Print nothing except the lines of the listing below from the line with "Read More (109, 1130)" to the line with "[Advertisement] (512, 500)", each exactly as written, both ends included.

### Data excerpts

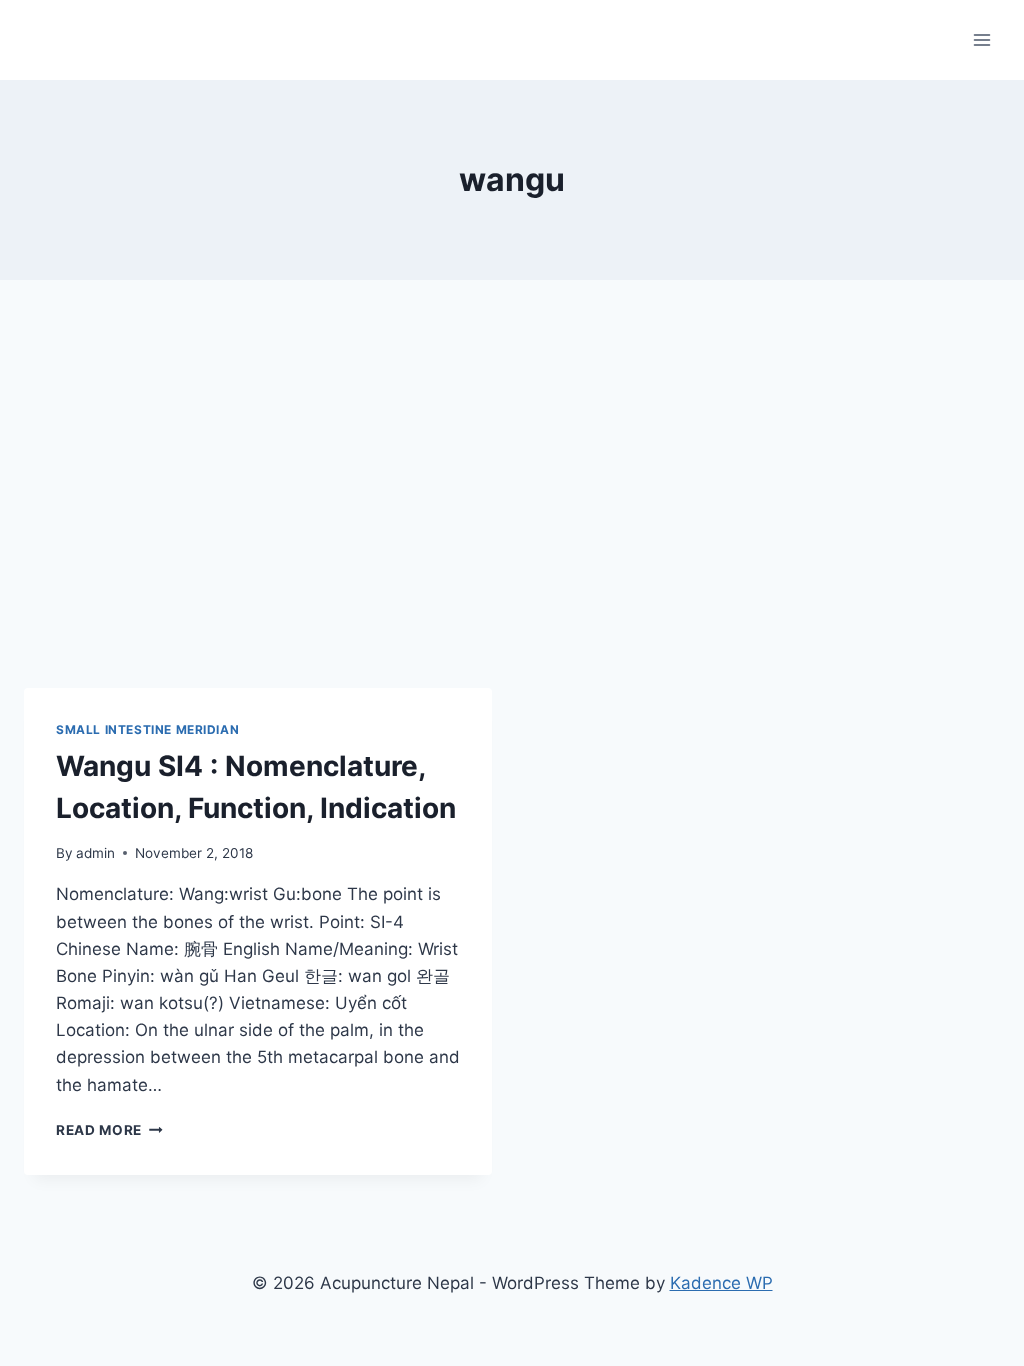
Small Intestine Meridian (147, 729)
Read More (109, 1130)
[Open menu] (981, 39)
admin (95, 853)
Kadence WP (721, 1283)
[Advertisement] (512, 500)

######
### Data excerpts

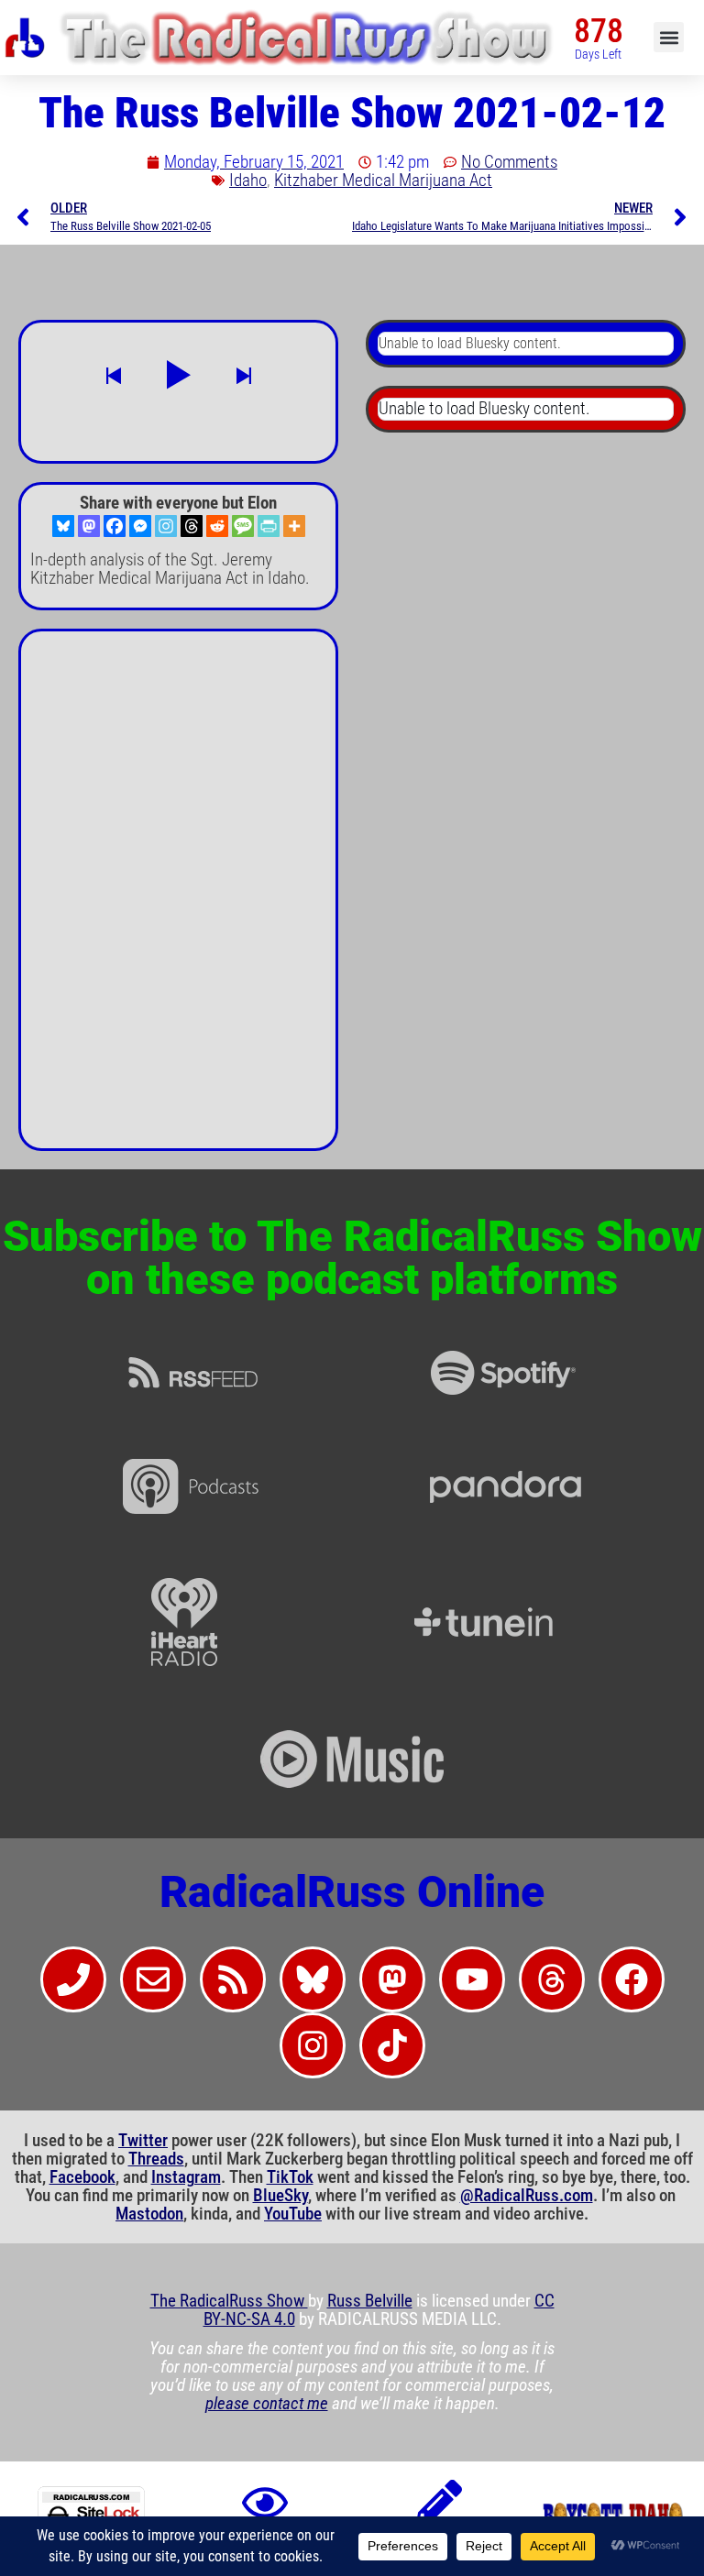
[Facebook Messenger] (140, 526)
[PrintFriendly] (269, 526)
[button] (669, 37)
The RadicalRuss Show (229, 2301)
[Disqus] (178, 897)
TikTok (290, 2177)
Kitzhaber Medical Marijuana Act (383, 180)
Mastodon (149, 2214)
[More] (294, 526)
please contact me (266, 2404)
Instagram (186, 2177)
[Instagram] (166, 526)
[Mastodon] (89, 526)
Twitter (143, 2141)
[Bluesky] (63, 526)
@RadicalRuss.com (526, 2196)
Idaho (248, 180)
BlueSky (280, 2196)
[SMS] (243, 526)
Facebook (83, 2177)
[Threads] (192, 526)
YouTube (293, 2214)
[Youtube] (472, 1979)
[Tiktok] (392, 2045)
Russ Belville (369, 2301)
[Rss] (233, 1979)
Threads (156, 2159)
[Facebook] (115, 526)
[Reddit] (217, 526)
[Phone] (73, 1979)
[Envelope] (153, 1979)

######

Exercise result:
Read More (109, 1130)
[Open menu] (981, 39)
admin (95, 853)
Kadence WP (721, 1283)
[Advertisement] (512, 500)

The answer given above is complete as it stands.